April 1 was a landmark day in the history of The Christian Science Monitor. Dedication of a third major shortwave station of Herald Broadcasting at Cypress Creek, S.C., now makes available on virtually a global basis the entire news and information facilities of The Christian Science Monitor. The new station, WSHB, serves the entire Western Hemisphere, including Canada and Central and South America. The test signal has already been heard clearly by listeners in Argentina, Chile, and Mexico.
The two other shortwave stations owned by The First Church of Christ, Scientist, are at Scotts Corners, Maine, serving Europe, the Middle East, and Africa; and on Saipan, serving the entire Pacific region. The three stations together constitute the most powerful privately owned shortwave network in the world. Besides providing general news, they will also broadcast ``The Herald of Christian Science'' on weekends.

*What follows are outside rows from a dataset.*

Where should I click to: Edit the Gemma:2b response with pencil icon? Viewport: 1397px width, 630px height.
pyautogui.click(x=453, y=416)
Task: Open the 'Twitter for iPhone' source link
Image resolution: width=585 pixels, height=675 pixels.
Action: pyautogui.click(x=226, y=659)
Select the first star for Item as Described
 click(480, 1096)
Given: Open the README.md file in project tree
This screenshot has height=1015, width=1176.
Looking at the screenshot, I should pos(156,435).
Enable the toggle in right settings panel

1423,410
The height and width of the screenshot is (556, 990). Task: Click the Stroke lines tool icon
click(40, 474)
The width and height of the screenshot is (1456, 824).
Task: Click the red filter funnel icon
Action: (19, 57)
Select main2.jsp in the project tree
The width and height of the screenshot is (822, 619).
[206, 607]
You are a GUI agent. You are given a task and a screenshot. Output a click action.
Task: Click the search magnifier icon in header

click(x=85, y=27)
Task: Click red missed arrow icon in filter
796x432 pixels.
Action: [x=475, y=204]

The Monitor's expansion into shortwave broadcasting, as well as into domestic public radio, television, and a monthly magazine, all provide a service to a larger public. Each has its individual purpose within the Monitor's overall mission. Shortwave will be the main carrier of breaking news events around the world and will enable us to reach a global audience. It will also provide a source of unbiased news in many parts of the world where such news is not readily available.
Nearly half a century after World War II, the relationships of many nations to each other have undergone great change. Advances in communications and travel continue to shrink the physical world. Major social and economic problems are being seen more in their global context.
While the aims of Monitor reporting will continue to be relevance, integrity, and objectivity, our service to a wider audience will also highlight another aim the Monitor has long had: to see the affairs of mankind from the perspective of other cultures, and thus help build the mutual understanding that our planet must reach in the coming century.